— У нас, в Сибири, слава те, с хлебом пока добро. Вестимо, у тех, кто с хозяйством. Хлеб у этих — не считан. Годами клади в поле необмолоченные стоят. А каждая — с десяток сажен в длину да чуть мене кверху. Вот куда бы тебе в самый раз: без одежки-то там ныне ух как поизносились. За тую твою одежку, — он указал на тощий мешок Антошки, — крепко бы, парень, съестного дали. А если бы тот ремень, с коим вы с Филькой ехали, то и сказать тебе не могу…

— А как туда доберешься? И до Урала вон не доехал..

— Оно, парень, так. Сам третий месяц оттеля еду. С голодухи пупок к хребтине прирос. Двадцать дён в одном лишь Челябинском провалялся: дых заложило. Кашель страшимо бил. И ныне вон, слышь, хрипит? Перекатывается в грудях: хырлы да хырлы. Однако же еду? Вот так бы и ты доехал…

— Сибирь уж, конечно…

Савелий затянулся цигаркой, вдруг резко мотнул головой, судорога прошла по задубевшему на морозе лицу, в горле заклокотало.

— Не отстает хвороба, так ее перетак с маком! — почти с виноватой улыбкой заметил он, отдышавшись. — Да и то: страшимо много было всего при белых. Кого из нас к большому побоищу присуждали, кого прямо так: стрéлят — и в яму. До тех, кто богаче, не достигали, хоть православный, хоть из кыргызов. А нас, что из бедных, куды там! Я как волчище голодный бегал. Кинусь от беляков вот туды — они там, кинусь обратно — опять они.

И при батюшке Николае без роду без племени был, мотался по всей Сибири. Оттого и прозванье мне — Бегунок. А уж при тех беляках, перетак их с маком, сказать тебе не могу!

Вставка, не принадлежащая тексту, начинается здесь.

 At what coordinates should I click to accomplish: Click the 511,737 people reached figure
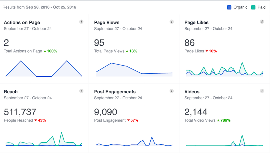[20, 112]
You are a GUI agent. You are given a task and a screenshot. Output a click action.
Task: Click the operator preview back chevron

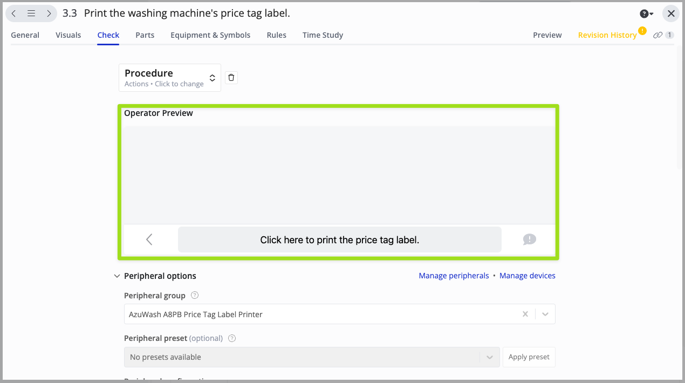(x=149, y=240)
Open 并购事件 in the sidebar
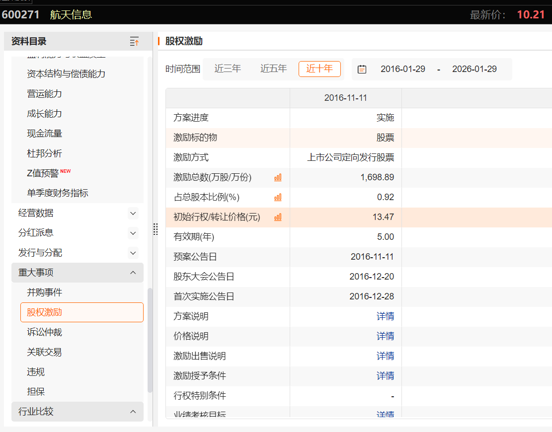Viewport: 552px width, 432px height. [x=45, y=292]
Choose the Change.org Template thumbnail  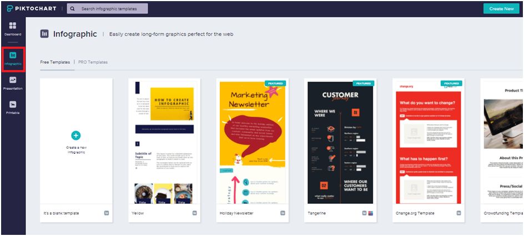427,142
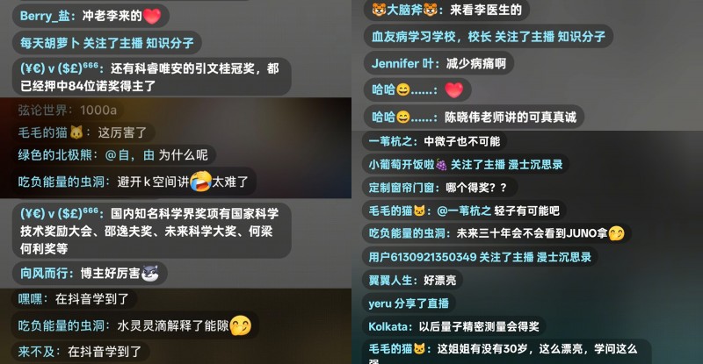Open the Kolkata username
The width and height of the screenshot is (703, 364).
tap(388, 326)
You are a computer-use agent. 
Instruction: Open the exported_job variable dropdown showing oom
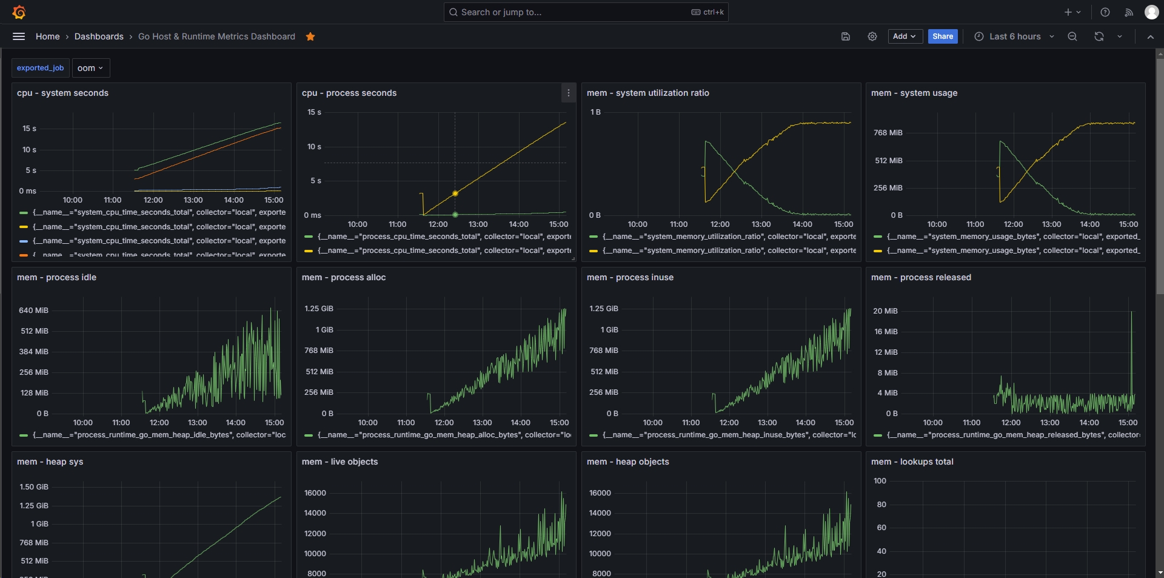(x=90, y=68)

Савелий вздохнул, помолчал.

— Оттого черно в грудях мужика содеялось в эти лета. Сильно черно! Позри на меня: кулашник был в молодых первейший, хоть без порток. Парень в полном прыску. А что от того осталось? Износ, он всему приходит. Особо таким, как я. Беляк, офицер один, когда бабу мою измяли, а я в защиту полез, драл меня шомполом своеручно. Всю спину, от головы до сиделки, люто искровенил. Хошь покажу? Не хошь? И то: мне одежонку снимать на морозе не к ладу…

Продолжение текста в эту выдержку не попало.